ABOUT THIS TASK:
Go through the entries, filter for the word "Skin", and copy every line that has it.

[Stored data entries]

**********

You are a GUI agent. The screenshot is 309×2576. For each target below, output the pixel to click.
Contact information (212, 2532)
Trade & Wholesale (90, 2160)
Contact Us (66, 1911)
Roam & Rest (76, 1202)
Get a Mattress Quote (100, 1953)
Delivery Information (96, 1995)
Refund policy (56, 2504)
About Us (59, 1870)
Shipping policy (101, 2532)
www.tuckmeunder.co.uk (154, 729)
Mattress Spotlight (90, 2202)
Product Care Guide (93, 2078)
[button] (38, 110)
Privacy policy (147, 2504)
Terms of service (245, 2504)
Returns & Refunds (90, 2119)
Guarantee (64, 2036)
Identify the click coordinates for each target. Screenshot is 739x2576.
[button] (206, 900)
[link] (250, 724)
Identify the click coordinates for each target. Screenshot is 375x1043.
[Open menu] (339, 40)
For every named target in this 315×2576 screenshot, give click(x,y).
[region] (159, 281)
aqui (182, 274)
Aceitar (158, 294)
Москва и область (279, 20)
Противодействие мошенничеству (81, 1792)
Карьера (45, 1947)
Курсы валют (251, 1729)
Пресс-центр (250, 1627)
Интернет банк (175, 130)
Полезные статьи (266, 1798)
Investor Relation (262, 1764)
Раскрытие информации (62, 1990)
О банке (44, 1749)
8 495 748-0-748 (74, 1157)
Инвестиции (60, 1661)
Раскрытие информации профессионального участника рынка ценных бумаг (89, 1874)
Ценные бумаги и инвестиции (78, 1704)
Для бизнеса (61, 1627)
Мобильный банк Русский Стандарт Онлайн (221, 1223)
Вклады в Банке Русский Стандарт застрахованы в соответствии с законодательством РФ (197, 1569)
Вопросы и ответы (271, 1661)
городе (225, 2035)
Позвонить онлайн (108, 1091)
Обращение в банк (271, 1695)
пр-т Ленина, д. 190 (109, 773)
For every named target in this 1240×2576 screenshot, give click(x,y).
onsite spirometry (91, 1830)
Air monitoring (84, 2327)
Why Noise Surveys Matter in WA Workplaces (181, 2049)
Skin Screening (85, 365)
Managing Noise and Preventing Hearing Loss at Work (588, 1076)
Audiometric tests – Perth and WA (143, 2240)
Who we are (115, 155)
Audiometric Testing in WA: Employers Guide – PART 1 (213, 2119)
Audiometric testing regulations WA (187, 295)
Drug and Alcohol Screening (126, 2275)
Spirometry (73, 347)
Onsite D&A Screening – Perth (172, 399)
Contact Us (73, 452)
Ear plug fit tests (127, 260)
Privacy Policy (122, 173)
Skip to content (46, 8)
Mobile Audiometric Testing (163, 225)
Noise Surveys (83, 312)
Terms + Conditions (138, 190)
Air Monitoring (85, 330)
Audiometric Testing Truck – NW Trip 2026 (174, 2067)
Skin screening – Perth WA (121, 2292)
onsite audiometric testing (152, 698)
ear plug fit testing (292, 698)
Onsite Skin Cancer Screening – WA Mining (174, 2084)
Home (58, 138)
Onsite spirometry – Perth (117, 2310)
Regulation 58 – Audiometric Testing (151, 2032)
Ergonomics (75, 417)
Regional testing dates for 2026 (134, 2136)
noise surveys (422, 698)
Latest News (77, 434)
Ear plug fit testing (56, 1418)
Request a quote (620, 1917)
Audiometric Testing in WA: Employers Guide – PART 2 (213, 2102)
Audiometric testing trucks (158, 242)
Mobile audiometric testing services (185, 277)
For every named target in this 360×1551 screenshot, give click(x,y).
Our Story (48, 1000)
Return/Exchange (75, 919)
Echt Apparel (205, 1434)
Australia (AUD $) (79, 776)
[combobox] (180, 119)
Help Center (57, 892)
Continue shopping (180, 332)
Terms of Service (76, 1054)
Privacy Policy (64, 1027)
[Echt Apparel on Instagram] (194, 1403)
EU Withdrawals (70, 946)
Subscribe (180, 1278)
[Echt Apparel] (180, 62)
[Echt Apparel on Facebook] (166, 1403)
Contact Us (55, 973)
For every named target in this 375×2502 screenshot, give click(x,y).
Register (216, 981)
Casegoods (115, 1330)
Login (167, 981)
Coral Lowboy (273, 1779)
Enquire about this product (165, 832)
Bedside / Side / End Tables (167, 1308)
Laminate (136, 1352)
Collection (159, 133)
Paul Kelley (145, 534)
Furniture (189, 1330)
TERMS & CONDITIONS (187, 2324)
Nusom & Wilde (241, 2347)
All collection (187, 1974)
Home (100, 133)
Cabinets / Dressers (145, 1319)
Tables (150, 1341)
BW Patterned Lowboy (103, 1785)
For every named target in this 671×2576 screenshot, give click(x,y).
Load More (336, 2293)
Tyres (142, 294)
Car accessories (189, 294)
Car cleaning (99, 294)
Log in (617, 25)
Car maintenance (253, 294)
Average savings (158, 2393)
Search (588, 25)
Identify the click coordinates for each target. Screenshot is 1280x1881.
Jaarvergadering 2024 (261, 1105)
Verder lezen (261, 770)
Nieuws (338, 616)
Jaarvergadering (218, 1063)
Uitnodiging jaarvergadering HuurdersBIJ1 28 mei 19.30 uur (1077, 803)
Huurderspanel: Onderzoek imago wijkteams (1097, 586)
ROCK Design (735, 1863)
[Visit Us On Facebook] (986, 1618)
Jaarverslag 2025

**********

ANSWER BOX:
Skin Screening (85, 365)
Skin screening – Perth WA (121, 2292)
Onsite Skin Cancer Screening – WA Mining (174, 2084)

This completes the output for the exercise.